July 19, 2024, By David Attis, Managing Director, Research

As a higher education strategic planning facilitator, there are a few party tricks I like to use to kick off the brainstorming process. A common one is to present the planning committee with five different, real mission statements and challenge them to match each one with the institution it represents. Most groups fail to even recognize their own university’s mission statement among the indistinguishable verbiage frequently used by colleges and universities.

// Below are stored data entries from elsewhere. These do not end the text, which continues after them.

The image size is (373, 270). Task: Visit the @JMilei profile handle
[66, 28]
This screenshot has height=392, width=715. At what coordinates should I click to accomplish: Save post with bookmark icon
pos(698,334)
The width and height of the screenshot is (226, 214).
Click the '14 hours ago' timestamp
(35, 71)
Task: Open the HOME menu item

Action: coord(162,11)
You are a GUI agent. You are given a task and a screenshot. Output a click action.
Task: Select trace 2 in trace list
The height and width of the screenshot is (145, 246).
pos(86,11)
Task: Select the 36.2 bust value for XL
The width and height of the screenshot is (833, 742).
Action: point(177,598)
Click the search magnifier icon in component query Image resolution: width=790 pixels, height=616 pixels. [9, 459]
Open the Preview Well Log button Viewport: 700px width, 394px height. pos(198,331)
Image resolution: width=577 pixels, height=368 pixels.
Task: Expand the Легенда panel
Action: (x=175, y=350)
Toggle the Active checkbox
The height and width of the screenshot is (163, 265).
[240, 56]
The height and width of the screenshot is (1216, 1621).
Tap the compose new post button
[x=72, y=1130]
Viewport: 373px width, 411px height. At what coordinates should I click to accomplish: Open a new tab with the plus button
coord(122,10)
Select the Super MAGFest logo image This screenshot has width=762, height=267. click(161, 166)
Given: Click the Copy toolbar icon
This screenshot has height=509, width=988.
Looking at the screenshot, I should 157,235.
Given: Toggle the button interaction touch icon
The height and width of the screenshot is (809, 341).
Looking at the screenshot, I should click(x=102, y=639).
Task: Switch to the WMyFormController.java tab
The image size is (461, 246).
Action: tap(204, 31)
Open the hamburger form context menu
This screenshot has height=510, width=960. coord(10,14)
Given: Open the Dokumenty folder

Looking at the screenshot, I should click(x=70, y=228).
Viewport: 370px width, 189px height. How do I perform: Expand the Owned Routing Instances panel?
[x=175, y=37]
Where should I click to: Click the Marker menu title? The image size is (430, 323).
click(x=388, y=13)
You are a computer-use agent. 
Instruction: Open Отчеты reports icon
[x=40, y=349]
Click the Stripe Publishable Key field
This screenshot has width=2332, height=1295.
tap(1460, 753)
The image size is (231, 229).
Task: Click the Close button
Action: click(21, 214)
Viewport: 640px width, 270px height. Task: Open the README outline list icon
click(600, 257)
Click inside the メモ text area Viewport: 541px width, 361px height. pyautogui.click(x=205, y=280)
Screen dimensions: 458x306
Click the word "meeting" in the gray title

My new trick involves bringing a prepared strategic plan for their university to the first planning committee meeting. Most folks think it looks pretty good. But the catch is that I asked ChatGPT to write the plan. So, if the ChatGPT version is so close to what committees are going to end up with, why spend dozens of hours in meetings arguing over word choice and strategic pillars? Why not just start with this, make a few tweaks, and call it a day?

But, of course, it’s not that simple. The reason you shouldn’t use ChatGPT to write your plan lies in the difference between strategy and a strategic plan. Developing a distinctive strategy is not the same as writing a document your stakeholders will find reassuring.

“All Things to All People” is not a strategy, but it is the theme of almost every strategic plan

One of the primary goals of every higher education strategic planning process is to build consensus across a diverse community of stakeholders. All constituents – faculty from every discipline, staff from every function, students of all backgrounds, alumni of every generation, board members of every political background, community and corporate partners – should be able to see themselves in the final glossy plan. This miracle of consensus in a polarized world is achieved by stripping out any specific arguments that might seem to prioritize one group over another and by using increasingly abstract nouns (like “excellence,” “student-centeredness,” and “community engagement”) with which no one will disagree. These floating signifiers are unobjectionable because they don’t actually refer to anything. They may sound good, but they don’t help your organization decide which course of action to take or not to take.

How LLM’s are like town hall meetings

The process by which Large Language Models (LLMs) like ChatGPT create blocks of text is ironically quite similar to a university strategic planning committee. They analyze a large corpus of existing content and then predict the phrases that are most likely to come next. They are trained to please the reader by identifying the most common response with just enough randomization to make it slightly surprising. Plans written by ChatGPT (or Gemini or Claude or other LLMs) are “good” in the sense that they are unobjectionable, and an unobjectionable plan is almost always the most important criteria for most planning processes (implicitly if not explicitly).

A strategy is not the same thing as a “strategic plan”

A higher education strategy is not simply the statement of a goal or ambition. No one writes in their plan:

  • “Invest in student amenities and country club atmosphere to appeal to wealthy applicants”
  • “Recruit full pay international students to subsidize local students as public funding is reduced”
  • “Increase undergraduate class sizes and the share of graduate student and adjunct instructors in order to free up more time for faculty research to improve our research reputation”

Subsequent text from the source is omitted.